To showcase how the default ranking works, and how we can affect it later, I’ll use a sample database of articles I’ve published on this blog (click here for the Gist). The Gist will create an index on a local instance of Elasticsearch, where each document will have the fields title (string) and published (date).
Once the index is created, we can run a very basic query:
{ "query": { "match": { "title": "python" } } }
The query will look for the term python in the title field, and you should see how the documents ranking higher are the ones with shorter titles. This is because the term python occurs only once in each title, so what makes the difference in terms of scoring is the document length normalisation.
Function Score and Decay Functions
Elasticsearch provides an extensive support for custom scoring via the query DSL, meaning that relevance can be tweaked at query time without re-indexing. Using a function_score query, we can smooth the default scoring function to include freshness (a.k.a. recency) as a component for relevance.
Specifically, the use of some scoring functions called decay functions (namely gaussian, exponential and linear) is the key to integrate numeric fields, date fields and geo fields in the picture.

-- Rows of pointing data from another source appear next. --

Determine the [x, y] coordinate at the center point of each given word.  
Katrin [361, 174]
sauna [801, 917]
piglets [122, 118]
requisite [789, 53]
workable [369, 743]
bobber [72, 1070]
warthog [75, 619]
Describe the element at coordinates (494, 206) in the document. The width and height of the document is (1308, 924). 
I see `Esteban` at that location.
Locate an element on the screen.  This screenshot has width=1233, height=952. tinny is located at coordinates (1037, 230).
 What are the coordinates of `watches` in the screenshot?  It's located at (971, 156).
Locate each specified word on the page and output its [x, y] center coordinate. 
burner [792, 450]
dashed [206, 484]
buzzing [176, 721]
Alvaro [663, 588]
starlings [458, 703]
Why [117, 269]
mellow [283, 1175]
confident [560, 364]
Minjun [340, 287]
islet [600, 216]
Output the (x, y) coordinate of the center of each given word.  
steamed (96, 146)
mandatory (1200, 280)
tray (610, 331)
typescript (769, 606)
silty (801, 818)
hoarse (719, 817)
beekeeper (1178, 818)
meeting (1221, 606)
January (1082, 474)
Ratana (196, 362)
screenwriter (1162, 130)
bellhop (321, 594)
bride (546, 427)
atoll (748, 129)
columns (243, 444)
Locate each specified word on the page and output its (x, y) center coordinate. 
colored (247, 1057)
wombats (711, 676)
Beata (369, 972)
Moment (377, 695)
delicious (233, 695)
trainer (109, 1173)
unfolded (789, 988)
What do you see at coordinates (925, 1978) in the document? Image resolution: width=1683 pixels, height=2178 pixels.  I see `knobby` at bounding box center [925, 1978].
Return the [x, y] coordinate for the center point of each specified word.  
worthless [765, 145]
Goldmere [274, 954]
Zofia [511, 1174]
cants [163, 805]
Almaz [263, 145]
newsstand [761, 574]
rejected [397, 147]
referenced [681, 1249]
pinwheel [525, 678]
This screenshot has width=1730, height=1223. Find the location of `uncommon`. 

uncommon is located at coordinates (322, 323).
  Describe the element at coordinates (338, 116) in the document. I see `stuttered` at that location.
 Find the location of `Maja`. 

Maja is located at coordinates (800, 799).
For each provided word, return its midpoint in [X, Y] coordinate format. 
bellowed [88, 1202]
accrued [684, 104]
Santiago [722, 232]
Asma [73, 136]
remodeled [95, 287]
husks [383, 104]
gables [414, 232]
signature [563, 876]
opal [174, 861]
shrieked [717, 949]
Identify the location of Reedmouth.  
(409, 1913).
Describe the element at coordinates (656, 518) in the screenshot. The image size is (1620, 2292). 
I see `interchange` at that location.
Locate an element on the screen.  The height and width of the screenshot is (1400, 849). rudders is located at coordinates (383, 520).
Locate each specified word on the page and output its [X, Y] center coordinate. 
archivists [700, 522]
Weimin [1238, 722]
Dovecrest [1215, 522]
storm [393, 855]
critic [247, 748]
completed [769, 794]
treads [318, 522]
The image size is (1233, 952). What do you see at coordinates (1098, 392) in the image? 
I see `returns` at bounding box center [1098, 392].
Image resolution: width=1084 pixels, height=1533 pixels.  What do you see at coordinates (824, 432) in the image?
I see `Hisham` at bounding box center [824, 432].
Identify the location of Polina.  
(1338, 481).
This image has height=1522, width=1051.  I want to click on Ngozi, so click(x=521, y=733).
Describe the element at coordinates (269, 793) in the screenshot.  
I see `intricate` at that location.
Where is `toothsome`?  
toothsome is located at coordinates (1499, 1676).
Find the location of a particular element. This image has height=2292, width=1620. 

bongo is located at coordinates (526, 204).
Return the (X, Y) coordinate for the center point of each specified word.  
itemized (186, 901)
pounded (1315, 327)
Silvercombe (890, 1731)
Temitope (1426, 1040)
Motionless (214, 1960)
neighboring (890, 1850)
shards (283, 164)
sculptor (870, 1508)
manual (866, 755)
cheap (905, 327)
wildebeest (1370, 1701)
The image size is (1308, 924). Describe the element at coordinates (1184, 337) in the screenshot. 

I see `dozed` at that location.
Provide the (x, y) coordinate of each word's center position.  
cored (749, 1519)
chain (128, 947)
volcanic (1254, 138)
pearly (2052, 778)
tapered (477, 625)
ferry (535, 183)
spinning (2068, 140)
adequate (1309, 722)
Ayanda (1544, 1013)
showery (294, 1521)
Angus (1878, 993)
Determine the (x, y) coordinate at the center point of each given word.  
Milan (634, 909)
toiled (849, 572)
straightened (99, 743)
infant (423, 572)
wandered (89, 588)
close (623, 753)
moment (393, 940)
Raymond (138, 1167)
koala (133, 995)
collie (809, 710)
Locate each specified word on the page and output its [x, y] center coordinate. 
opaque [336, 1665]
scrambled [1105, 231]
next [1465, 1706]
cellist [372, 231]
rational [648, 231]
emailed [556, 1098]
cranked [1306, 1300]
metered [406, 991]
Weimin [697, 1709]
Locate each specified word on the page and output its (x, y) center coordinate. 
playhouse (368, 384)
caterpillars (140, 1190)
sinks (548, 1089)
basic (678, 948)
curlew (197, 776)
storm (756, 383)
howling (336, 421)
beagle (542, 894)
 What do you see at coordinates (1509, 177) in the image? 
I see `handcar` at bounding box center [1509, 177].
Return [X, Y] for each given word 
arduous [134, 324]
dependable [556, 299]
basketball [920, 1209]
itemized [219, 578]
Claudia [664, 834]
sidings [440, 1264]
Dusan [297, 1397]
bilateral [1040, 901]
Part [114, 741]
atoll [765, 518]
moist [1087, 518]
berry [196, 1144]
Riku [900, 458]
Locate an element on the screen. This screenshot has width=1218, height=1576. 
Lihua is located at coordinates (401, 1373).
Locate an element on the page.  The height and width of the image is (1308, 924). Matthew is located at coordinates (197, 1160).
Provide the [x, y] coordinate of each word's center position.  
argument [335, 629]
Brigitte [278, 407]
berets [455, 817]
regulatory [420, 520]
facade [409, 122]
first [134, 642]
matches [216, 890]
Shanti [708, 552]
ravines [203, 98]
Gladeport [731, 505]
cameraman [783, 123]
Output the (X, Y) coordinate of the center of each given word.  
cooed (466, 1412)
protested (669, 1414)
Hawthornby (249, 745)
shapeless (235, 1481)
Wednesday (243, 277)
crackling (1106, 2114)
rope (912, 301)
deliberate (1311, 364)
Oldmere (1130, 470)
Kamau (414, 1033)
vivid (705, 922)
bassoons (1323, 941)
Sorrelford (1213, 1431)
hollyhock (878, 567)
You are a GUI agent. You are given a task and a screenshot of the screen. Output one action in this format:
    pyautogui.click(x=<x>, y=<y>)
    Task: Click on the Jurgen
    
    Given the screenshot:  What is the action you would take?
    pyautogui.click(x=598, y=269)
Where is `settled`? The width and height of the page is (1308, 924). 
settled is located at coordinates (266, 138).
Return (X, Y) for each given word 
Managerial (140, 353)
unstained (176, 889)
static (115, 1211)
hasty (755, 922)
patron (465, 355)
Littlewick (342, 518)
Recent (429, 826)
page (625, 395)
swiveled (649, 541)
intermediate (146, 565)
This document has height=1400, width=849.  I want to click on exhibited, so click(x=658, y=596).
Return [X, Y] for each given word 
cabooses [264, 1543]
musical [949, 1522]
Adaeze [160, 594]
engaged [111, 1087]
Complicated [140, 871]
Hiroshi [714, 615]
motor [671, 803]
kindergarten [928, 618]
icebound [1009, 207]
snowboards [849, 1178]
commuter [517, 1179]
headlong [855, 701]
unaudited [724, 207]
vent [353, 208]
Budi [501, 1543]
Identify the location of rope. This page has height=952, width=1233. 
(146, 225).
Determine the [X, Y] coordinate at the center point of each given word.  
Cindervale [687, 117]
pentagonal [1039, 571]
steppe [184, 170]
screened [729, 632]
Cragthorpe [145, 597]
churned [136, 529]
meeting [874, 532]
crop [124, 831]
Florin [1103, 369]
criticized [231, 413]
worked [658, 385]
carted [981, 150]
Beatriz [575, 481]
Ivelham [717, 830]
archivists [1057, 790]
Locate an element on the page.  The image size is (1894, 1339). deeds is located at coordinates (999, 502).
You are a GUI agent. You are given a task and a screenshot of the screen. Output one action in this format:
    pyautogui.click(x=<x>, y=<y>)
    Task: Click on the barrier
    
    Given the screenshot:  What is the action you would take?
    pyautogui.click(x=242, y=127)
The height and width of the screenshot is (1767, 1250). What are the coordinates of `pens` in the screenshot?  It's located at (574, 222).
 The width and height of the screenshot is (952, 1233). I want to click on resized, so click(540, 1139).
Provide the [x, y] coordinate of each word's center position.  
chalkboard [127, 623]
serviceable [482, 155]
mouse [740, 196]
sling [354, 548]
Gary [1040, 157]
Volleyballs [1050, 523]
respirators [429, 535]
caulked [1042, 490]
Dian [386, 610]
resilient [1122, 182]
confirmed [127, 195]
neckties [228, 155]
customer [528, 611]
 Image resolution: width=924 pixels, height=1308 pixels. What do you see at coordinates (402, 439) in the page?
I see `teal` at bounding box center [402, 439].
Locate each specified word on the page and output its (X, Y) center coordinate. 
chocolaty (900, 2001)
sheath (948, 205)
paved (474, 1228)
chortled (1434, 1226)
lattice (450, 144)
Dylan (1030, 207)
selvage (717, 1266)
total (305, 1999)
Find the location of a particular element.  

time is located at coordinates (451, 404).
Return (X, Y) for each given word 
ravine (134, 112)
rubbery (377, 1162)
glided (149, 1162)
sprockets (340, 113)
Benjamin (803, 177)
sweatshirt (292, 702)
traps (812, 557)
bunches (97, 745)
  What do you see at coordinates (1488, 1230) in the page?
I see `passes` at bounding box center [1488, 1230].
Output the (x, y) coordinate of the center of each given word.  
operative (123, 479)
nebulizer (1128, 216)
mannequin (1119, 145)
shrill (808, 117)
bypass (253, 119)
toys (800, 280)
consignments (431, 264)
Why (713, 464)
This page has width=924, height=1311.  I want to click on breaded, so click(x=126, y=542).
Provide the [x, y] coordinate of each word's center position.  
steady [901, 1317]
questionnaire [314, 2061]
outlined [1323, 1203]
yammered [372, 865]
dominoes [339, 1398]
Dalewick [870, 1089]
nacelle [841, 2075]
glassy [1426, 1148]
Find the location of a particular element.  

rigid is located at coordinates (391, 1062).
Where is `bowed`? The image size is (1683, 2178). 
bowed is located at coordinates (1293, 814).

As an example, let’s consider the following query:
{ "query": { "function_score": { "query": { "match": { "title": "python"} }, "gauss": { "published": { "scale": "8w" } } } } }
This query produces the same result set as the previous one, but the ranking will be very different. In particular, recent articles will be pushed on top. The scale parameter is what governs how quickly the score drops when moving away from the origin. In this example, we have used a range of 8 weeks, meaning that articles older than that will have a very low score.
Summary
Content is the key aspect to consider in most ranking problems which involve textual data. Sometimes though, content is not the only aspect to consider. This article has showcased decay functions as a simple Elasticsearch option to influence ranking by including freshness/recency as a core component to be mixed with content. Since decay functions work on numeric fields, date fields and geo-points, they can be used to integrate location/distance, recency and other numerical aspects like popularity (e.g. number of votes) into the ranking function. This can be done at query time, without the need to re-index.